* **Required tasks**
**1)** Write out the part of the article on Yunnan's roadside plant conservation starting at "Working alongside Kunming" and ending at "landscaped conservation zone.", word for word.
**2)** Carry the article on Yunnan's roadside plant conservation forward from its final sentence.

* **Passage shown**
Yunnan Builds China’s First Ex Situ Conservation Sites for Rare Plant Species Along Motorway Corridors
According to Xinhua News Agency, integrated practices that balance transport infrastructure construction and ecological conservation have delivered landmark progress in Yunnan. Two demonstration zones dedicated to ex situ conservation of indigenous plant species with minimal surviving populations have been completed alongside Kunming-Anning Expressway Gaoyao section and Muyuan-Yuanmou Expressway Yangjie section, developed by Yunnan Communications Investment & Holdings Group. More than 10,000 seedlings covering 31 rare species, including Parashorea chinensis, Michelia magnificum, Firmiana major and Paradombeya sinensis, have been transplanted to the sites, marking the first nationwide scheme that systematically integrates the protection of critically scarce wild plants into roadside ecological restoration along major motorways.
Working alongside Kunming Institute of Botany under the Chinese Academy of Sciences, a three-mu dedicated conservation garden has been constructed beneath the Gaoyao interchange on the Kunming-Anning Expressway. The garden hosts rare flora often described as “giant pandas of the plant world”, such as Parashorea chinensis, Pinus squamata and Craigia yunnanensis, and operates as a multi-functional space for species preservation, academic research, public science communication and environmental education. Motorway travellers passing through the interchange gain direct exposure to Yunnan’s exceptional biological diversity via the landscaped conservation zone.
Design work for the Yangjie stretch of Muyuan-Yuanmou Expressway responds specifically to the fragile arid river valley ecosystem of the locality. Local drought-resistant indigenous varieties including Firmiana major, Paradombeya sinensis and Hibiscus aridicola have been selected to trial innovative ecological restoration technologies. Firmiana major, once thought extinct in wild habitats and now classified as a national Class II protected wild plant, has seen a 91 per cent survival rate among its first batch of seedlings transplanted from February 2026 onwards, verifying the reliability and practicality of the established technical framework for roadside conservation work.

* **Provided data**
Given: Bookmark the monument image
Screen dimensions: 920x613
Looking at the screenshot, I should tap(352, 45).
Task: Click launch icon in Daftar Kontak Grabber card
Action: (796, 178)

* **Results in order**
**1)**
Working alongside Kunming Institute of Botany under the Chinese Academy of Sciences, a three-mu dedicated conservation garden has been constructed beneath the Gaoyao interchange on the Kunming-Anning Expressway. The garden hosts rare flora often described as “giant pandas of the plant world”, such as Parashorea chinensis, Pinus squamata and Craigia yunnanensis, and operates as a multi-functional space for species preservation, academic research, public science communication and environmental education. Motorway travellers passing through the interchange gain direct exposure to Yunnan’s exceptional biological diversity via the landscaped conservation zone.

**2)**
Roadside landscaping along motorways has long presented persistent operational hurdles, especially within arid river valley terrain, where steep slopes suffer low seedling survival rates and carry heavy long-term maintenance costs. The newly launched conservation model repurposes roadside greenfield land into germplasm resource hubs for rare minimal-population wild plants. Technical planning draws on the natural resilience of native flora, which thrive under drought, intense heat and nutrient-poor soil conditions, lifting overall plant survival performance significantly. Traditional roadside greening operations focused solely on surface vegetation coverage are upgraded into composite projects that combine ecological rehabilitation with biodiversity safeguarding, opening new avenues for targeted protection of scarce plant species across Yunnan and wider regions of China.
Since Yunnan published its official rescue and conservation framework for minimal-population wild plants covering 2010 to 2020, alongside an urgent five-year action plan, a total of 274 plant varieties have been incorporated into national and provincial protection schedules. Systematic research and comprehensive preservation programmes have been rolled out for more than 100 of these species, with over 30 varieties such as Parashorea chinensis, Acer yangbiense and Craigia yunnanensis removed from critical extinction risk brackets. National-level rescue initiatives for minimal-population wild plants continue to generate tangible biodiversity conservation outcomes across China.
The pioneering deployment of dedicated rare plant conservation systems within motorway roadside zones delivers replicable practical approaches that reconcile transport development with ecological stewardship. The project establishes a transferable Yunnan model for the national transport sector to engage systematically in biodiversity preservation, with highway networks across other provinces able to adapt the technical and operational frameworks for their own roadside ecological upgrading schemes.